For instance, on one of the album's two notable covers (the other is the Smiths' "How Soon Is Now?"), the group filters the Cure's "Lovesong" (RealAudio excerpt) through what sounds like a MIDI sequencing program composed by Trent Reznor after a steady diet of Prozac. They settle into a dark, dense synth groove that might sound menacing were it not for the sunny melody and equally shining arrangement by Slater. "Ahhh, ahhh, ah, ahhhhh," seductively sighs Torres between the Robert Smithpenned verses and lovely orchestrated strings. Her visual style matches the music, with her tight black leather outfit and dyed black hair sporting short, cropped bangs that are simultaneously sexy and scary.
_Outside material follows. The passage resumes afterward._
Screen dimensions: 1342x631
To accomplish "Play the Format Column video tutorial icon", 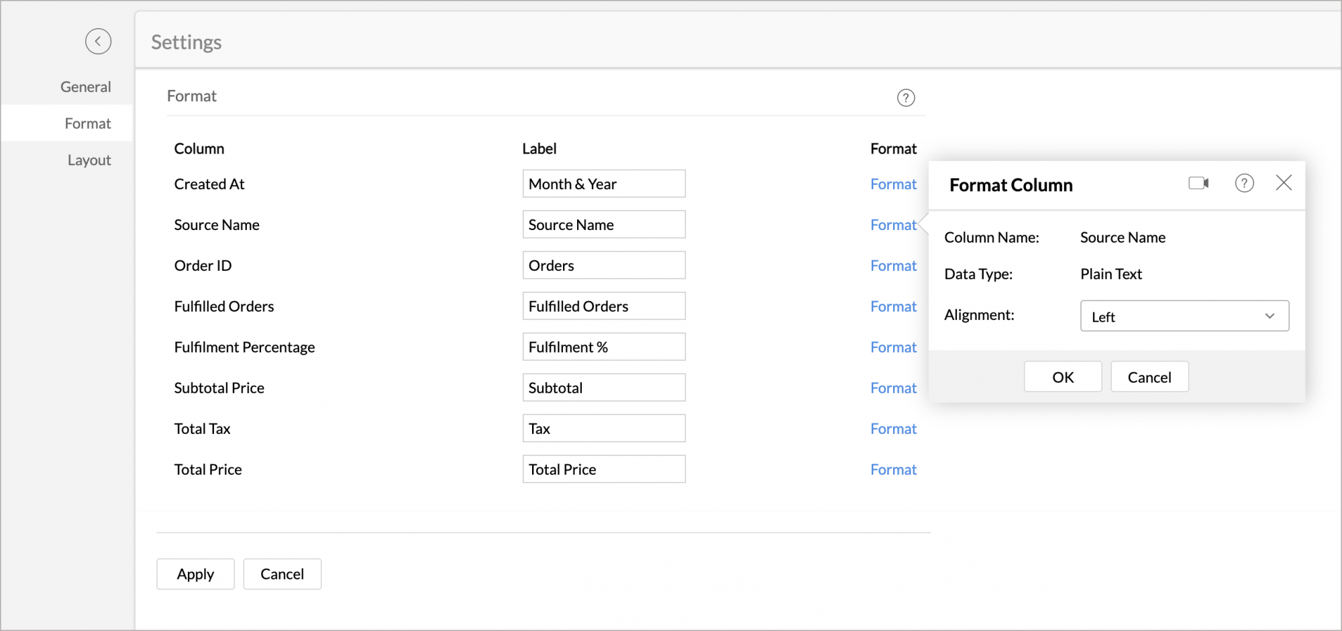I will [1198, 183].
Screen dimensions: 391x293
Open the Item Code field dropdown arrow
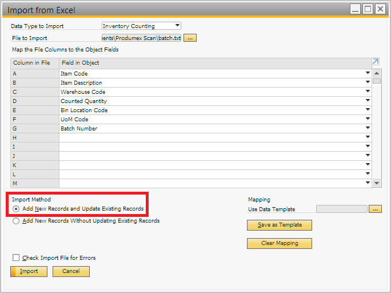368,73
At different points in the album, she sounds like Betty Boop, Bettie Page, and Patti Page.
Some of the songs don't even bother with fooling us by coating their confections with a crystallized hard-rock candy shell. "Act Your Age" is midtempo and beautiful, and the tune that follows, "More Than Love" (RealAudio excerpt) (with a big, bold chorus that goes, "This means more than love to me"), could have been a 1980s power ballad if the production were different. Even the most menacing song title, "Somebody Hates You" (RealAudio excerpt), is pretty goofy and also just kinda pretty. It samples what seems to be a silly "ba, ba, ba, ba, baaaaaa," section of an anonymous easy-listening song, mixing it with asses-on-fire blazing guitars. And even though "Vulcan" kicks off with a huge "FUCK YOU!" from Torres doing her best impression of Courtney Love mocking Henry Rollins, no matter how pissed off it sounds, you just can't get away from the idea that it's cute and catchy. (Though she is sorta frightening when, in the same song, she says, "You could talk me into fucking you/ But I don't think you'd survive." Yikes!)
Even the title, Sonic Jihad, is misleading. Far from being an angry holy war, the album is more the aural equivalent of a shrill screaming match between peeved lovers. Why Slater made such a big deal about the high cheese factor of his former band is a mystery; as his new album demonstrates, he has simply switched genres rather than adopting a new stylistic orientation. As a wise man (I think it was Ol' Dirty Bastard) once said, "a rose by any other name ..."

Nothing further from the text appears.